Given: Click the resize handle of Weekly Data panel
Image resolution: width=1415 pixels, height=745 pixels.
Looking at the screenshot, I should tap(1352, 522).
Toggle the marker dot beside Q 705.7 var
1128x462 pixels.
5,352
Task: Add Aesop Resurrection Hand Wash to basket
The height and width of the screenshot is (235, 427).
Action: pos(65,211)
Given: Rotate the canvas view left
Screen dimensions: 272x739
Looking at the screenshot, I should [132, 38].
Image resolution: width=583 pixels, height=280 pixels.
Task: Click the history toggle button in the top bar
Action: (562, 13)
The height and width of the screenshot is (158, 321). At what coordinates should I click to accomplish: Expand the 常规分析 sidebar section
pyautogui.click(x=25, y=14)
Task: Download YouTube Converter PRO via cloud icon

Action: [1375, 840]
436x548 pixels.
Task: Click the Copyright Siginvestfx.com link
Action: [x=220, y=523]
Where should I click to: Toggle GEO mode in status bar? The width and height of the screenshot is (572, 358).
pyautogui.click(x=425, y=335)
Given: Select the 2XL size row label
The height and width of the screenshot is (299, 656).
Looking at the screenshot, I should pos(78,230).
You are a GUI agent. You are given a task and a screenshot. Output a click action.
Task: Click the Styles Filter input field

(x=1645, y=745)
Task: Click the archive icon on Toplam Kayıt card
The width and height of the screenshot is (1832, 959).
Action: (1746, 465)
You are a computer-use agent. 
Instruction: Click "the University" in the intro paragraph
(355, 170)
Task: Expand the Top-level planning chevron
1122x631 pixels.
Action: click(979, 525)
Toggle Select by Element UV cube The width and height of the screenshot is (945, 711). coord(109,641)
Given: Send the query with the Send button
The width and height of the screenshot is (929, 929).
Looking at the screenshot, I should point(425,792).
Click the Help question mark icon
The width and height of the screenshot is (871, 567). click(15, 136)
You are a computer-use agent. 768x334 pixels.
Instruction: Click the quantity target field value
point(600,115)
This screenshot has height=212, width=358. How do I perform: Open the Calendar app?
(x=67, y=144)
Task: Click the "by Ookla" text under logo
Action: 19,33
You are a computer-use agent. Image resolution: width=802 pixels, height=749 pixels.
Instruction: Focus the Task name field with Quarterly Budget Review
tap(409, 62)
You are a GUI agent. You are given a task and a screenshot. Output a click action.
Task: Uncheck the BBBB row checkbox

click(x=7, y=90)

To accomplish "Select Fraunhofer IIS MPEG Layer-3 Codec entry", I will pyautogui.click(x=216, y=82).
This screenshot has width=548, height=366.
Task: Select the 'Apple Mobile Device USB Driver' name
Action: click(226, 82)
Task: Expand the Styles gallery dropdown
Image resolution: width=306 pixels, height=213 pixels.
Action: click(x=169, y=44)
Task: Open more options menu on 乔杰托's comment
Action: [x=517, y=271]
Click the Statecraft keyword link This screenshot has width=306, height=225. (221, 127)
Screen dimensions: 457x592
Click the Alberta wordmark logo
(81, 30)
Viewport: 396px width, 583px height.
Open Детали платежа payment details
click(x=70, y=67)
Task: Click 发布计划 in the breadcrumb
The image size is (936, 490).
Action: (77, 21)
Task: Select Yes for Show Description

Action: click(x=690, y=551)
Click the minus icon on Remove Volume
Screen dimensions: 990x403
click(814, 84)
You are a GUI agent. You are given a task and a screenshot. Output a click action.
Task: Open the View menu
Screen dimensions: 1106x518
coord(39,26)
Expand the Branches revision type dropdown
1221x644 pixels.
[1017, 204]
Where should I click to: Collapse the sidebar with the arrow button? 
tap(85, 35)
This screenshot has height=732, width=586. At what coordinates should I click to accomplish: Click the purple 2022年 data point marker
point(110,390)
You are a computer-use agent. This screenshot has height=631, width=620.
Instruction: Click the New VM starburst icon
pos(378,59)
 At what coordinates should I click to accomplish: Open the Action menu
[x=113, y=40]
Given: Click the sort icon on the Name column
#####
**WHAT THE EXERCISE ASKS**
Retype all of the records above exactly, line for line.

**SOLUTION TO THIS EXERCISE**
Given: Click the resize handle of Weekly Data panel
Image resolution: width=1415 pixels, height=745 pixels.
Looking at the screenshot, I should tap(1352, 522).
Toggle the marker dot beside Q 705.7 var
1128x462 pixels.
5,352
Task: Add Aesop Resurrection Hand Wash to basket
The height and width of the screenshot is (235, 427).
Action: pos(65,211)
Given: Rotate the canvas view left
Screen dimensions: 272x739
Looking at the screenshot, I should [132, 38].
Image resolution: width=583 pixels, height=280 pixels.
Task: Click the history toggle button in the top bar
Action: (562, 13)
The height and width of the screenshot is (158, 321). At what coordinates should I click to accomplish: Expand the 常规分析 sidebar section
pyautogui.click(x=25, y=14)
Task: Download YouTube Converter PRO via cloud icon

Action: [1375, 840]
436x548 pixels.
Task: Click the Copyright Siginvestfx.com link
Action: [x=220, y=523]
Where should I click to: Toggle GEO mode in status bar? The width and height of the screenshot is (572, 358).
pyautogui.click(x=425, y=335)
Given: Select the 2XL size row label
The height and width of the screenshot is (299, 656).
Looking at the screenshot, I should pos(78,230).
You are a GUI agent. You are given a task and a screenshot. Output a click action.
Task: Click the Styles Filter input field

(x=1645, y=745)
Task: Click the archive icon on Toplam Kayıt card
The width and height of the screenshot is (1832, 959).
Action: (1746, 465)
You are a computer-use agent. 
Instruction: Click "the University" in the intro paragraph
(355, 170)
Task: Expand the Top-level planning chevron
1122x631 pixels.
Action: click(979, 525)
Toggle Select by Element UV cube The width and height of the screenshot is (945, 711). coord(109,641)
Given: Send the query with the Send button
The width and height of the screenshot is (929, 929).
Looking at the screenshot, I should point(425,792).
Click the Help question mark icon
The width and height of the screenshot is (871, 567). click(15, 136)
You are a computer-use agent. 768x334 pixels.
Instruction: Click the quantity target field value
point(600,115)
This screenshot has height=212, width=358. How do I perform: Open the Calendar app?
(x=67, y=144)
Task: Click the "by Ookla" text under logo
Action: 19,33
You are a computer-use agent. Image resolution: width=802 pixels, height=749 pixels.
Instruction: Focus the Task name field with Quarterly Budget Review
tap(409, 62)
You are a GUI agent. You are given a task and a screenshot. Output a click action.
Task: Uncheck the BBBB row checkbox

click(x=7, y=90)

To accomplish "Select Fraunhofer IIS MPEG Layer-3 Codec entry", I will pyautogui.click(x=216, y=82).
This screenshot has width=548, height=366.
Task: Select the 'Apple Mobile Device USB Driver' name
Action: click(226, 82)
Task: Expand the Styles gallery dropdown
Image resolution: width=306 pixels, height=213 pixels.
Action: click(x=169, y=44)
Task: Open more options menu on 乔杰托's comment
Action: [x=517, y=271]
Click the Statecraft keyword link This screenshot has width=306, height=225. (221, 127)
Screen dimensions: 457x592
Click the Alberta wordmark logo
(81, 30)
Viewport: 396px width, 583px height.
Open Детали платежа payment details
click(x=70, y=67)
Task: Click 发布计划 in the breadcrumb
The image size is (936, 490).
Action: (77, 21)
Task: Select Yes for Show Description

Action: click(x=690, y=551)
Click the minus icon on Remove Volume
Screen dimensions: 990x403
click(814, 84)
You are a GUI agent. You are given a task and a screenshot. Output a click action.
Task: Open the View menu
Screen dimensions: 1106x518
coord(39,26)
Expand the Branches revision type dropdown
1221x644 pixels.
[1017, 204]
Where should I click to: Collapse the sidebar with the arrow button? 
tap(85, 35)
This screenshot has height=732, width=586. At what coordinates should I click to accomplish: Click the purple 2022年 data point marker
point(110,390)
You are a computer-use agent. This screenshot has height=631, width=620.
Instruction: Click the New VM starburst icon
pos(378,59)
 At what coordinates should I click to accomplish: Open the Action menu
[x=113, y=40]
Given: Click the sort icon on the Name column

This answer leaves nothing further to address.